[curves] Finalizing XEdDSA

Wed Nov 2 13:28:20 PDT 2016

Thanks for the close read -

On Tue, Nov 1, 2016 at 11:52 PM, Brian Smith <brian at briansmith.org> wrote:
> Trevor Perrin <trevp at trevp.net> wrote:
>
>>
>> (2) Replace hash_i(a || ... || Z) with hash_i(a || Z || pad || ...)
>> for reasons here [2] - mainly a bit more sidechannel resistance, and
>> slightly cleaner use of the hash.
>
>
> This seems good to me. I am not convinced that "pad" is needed, and also if
> it is needed then should it be random too?

64 bytes of randomness ought to be enough for anyone.

With Curve25519, Curve448, and SHA-512, you're right that padding
isn't totally necessary:
 * The padding is zero-length for 25519, since hash_i(a || Z) is 128
bytes (one SHA-512 block)
 * For 448, hash_i(a || Z) spills into the second SHA-512 block, so
the private key and message will be in separate blocks regardless of
padding.

But it's still a little cleaner to pad the full block in 448, and for
other hash functions or curves things might work out differently, so I
think specifying padding instead of relying on things to line up is
the safest design.

> The motivation for VXEdDSA is unclear.

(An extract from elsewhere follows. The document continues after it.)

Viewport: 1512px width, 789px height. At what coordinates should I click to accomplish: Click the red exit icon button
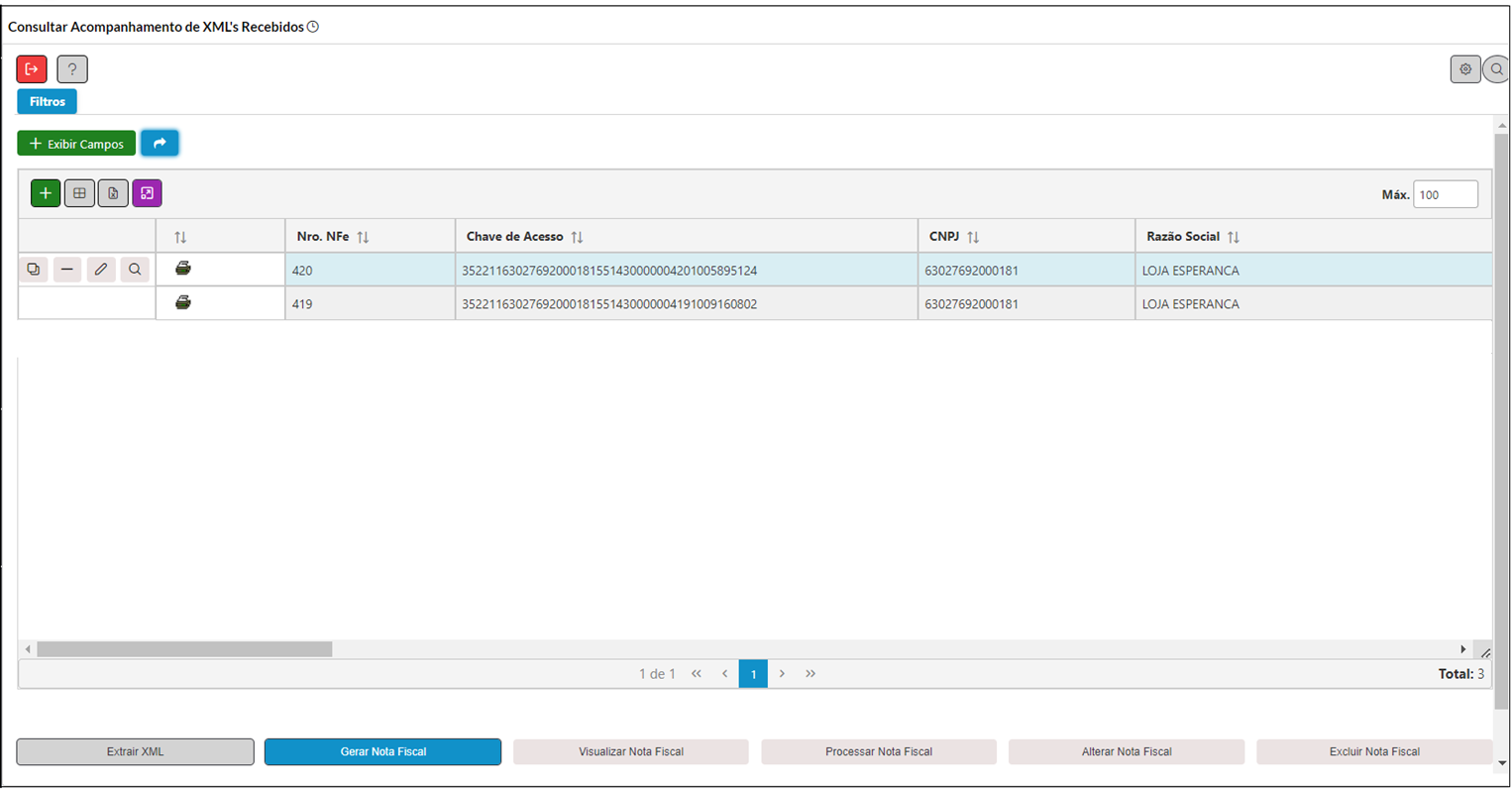32,69
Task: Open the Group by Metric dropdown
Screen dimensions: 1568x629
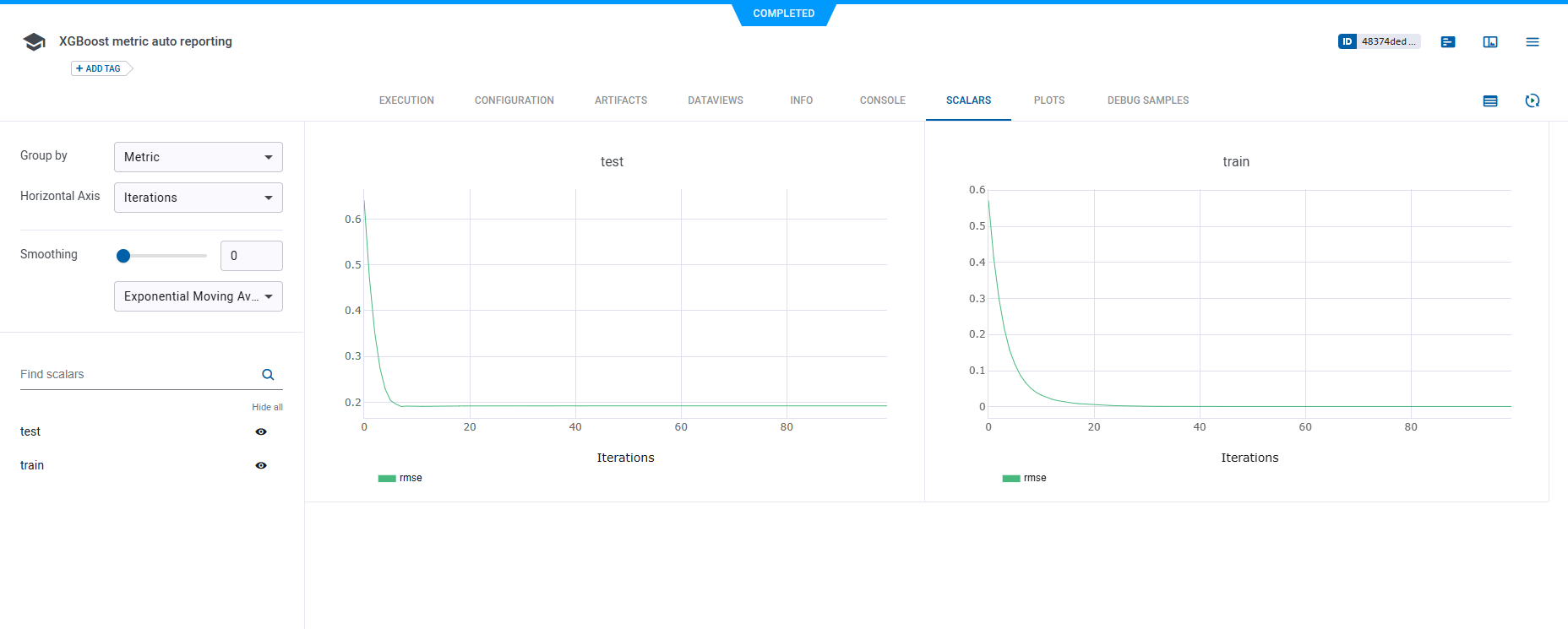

Is the purpose simply to give the
> verifier a proof that the EdDSA keypair really was derived from the
> X25519/X448 key, that is indistinguishable from random to a third-party
> observer? Is it also serving to provide proof-of-possession of the private
> key, or any other purpose?

Other purposes - namely to be a VRF, per references (Micali, Dodis).

You might think:  What are VRFs for?  People have proposed various
uses, hopefully I'll have more to suggest later.

> hash_0(x) is reserved for other specifications. But, if hash_0(x) is never
> used, then it is clear that Curve25519 and Curve448 are fully domain
> separated, right?

I was thinking about domain separation with respect to the same key.

With respect to separating hash functions for different types of keys,
I'm not sure that's important, but it's worth mulling over a bit more.

> (The 32nd input byte to the hash function will always be
> 0xff for Curve448 and never 0xff for Curve25519, for i > 0). Conversely, if
> something does use hash_0(x) then will the domain separation actually work?
> It seems like, instead of reserving hash_0(x) for other specifications, it
> might be better for it to be forbidden from being used?

Letting other specs use it means they have an easy way to get domain
separation, if they're also doing something with the same key.

> In this paper, should we also consider the EdDSA public key to be a secret
> worth protecting?

Where does that make a difference?  You could do const-time
verification, I suppose?

> In VXEdDSA, will the call to hash_to_point change from hash_to_point(A || M)
> to something similar to the proposed change for the first hashing in XEdDSA?
> (I guess this may depend on whether the EdDSA public key is supposed to be
> secret.)

This can't be randomized, it needs to be deterministic.

There's not a very strong argument for padding, either, since we're
not trying to make this a PRF based on A (hashing A just prevents the
possibility of different keys that are equivalent in their VRF
outputs, which isn't technically a VRF attack, but seems confusing
enough that it's worth preventing).

> In VXEdDSA, every use of a hash function is a hash_i(x). But, in XEdDSA, the
> first use of the hash function is hash_1(x) but the second use of the hash
> function is just hash(x). Why isn't it hash_2(x) instead for the second
> hashing?

Compatibility with EdDSA.

> In XEdDSA and EdDSA, near the end we calculate:
>
>     h = hash(R || A || M).
>
> But in VXEdDSA we calculate:
>
>     h = hash_4(A || V || R || Rv || M).
>
> Why doesn't VXEdDSA use this instead?:
>
>     h = hash_4(V || Rv || R || A || M)
>
> Note that that is equivalent to:
>
>     h = hash(P || R || A || M) where P = 2**b - 1 - i || V || Rv

The order doesn't matter.  I see your point about aligning with EdDSA,
but the current order somewhat matches the "order of appearance" of
the variables.  Since this is arbitrary, I'm inclined to leave it
as-is.

> Section 2.4 explains how elliptic curve points are encoded, but it isn't as
> precise as the IETF draft. In particular, it isn't clear whether the
> coordinates of P must or must not be reduced (mod p) before encoding, but
> this is important because the results of point multiplications are hashed.
> In the IETF draft for EdDSA, this is clearer because it has a precondition
> that 0 <= x, y < p. If the goal is to be aligned with EdDSA then I suggest
> defining the encoding rules by reference to the IETF draft for EdDSA.

Coordinates are defined as being mod p, but I can add a (mod p) in
there to be clear.

> It would be good to have some test vectors, where RNG outputs are given as
> inputs.

For sure, may not get to that in next round though.

Trevor